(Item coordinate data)
.....

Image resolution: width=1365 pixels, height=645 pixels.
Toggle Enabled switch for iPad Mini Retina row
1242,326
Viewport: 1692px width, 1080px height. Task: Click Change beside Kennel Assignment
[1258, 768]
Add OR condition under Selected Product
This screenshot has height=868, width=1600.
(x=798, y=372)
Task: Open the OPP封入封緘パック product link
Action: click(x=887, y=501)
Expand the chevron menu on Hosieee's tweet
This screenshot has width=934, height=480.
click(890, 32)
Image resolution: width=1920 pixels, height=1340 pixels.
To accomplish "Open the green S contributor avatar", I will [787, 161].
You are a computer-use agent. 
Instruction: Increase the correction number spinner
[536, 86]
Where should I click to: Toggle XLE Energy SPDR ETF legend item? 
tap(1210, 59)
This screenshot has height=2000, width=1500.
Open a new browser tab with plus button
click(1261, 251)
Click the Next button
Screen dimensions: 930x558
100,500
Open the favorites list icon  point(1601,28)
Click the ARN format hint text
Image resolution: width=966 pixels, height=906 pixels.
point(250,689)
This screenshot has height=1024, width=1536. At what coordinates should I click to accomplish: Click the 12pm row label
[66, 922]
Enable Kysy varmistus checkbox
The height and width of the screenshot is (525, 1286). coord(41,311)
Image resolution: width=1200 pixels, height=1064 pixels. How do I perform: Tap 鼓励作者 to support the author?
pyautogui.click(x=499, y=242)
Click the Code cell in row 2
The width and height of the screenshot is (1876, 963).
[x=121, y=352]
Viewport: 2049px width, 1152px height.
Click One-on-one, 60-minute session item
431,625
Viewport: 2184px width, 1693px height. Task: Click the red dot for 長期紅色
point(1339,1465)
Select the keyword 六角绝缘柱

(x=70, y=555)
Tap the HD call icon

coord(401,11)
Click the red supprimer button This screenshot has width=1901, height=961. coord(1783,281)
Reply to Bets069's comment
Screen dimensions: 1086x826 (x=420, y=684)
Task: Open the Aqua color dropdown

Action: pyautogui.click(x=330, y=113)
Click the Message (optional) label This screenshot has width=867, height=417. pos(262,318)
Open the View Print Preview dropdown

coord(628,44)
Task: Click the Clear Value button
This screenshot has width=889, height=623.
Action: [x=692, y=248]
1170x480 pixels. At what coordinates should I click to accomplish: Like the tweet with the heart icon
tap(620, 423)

.....

## PROMPT
Give everything from the line containing "Reply to Bets069's comment" down to the end of the records as a two-column CSV with the headers instruction and location. Write one row per record, put each value in its own quoted field, and replace any line breaks with spaces.

## CORRECT ANSWER
instruction,location
"Reply to Bets069's comment","Screen dimensions: 1086x826 (x=420, y=684)"
"Task: Open the Aqua color dropdown","Action: pyautogui.click(x=330, y=113)"
"Click the Message (optional) label This screenshot has width=867, height=417.","pos(262,318)"
"Open the View Print Preview dropdown","coord(628,44)"
"Task: Click the Clear Value button This screenshot has width=889, height=623.","Action: [x=692, y=248]"
"1170x480 pixels. At what coordinates should I click to accomplish: Like the tweet with the heart icon","tap(620, 423)"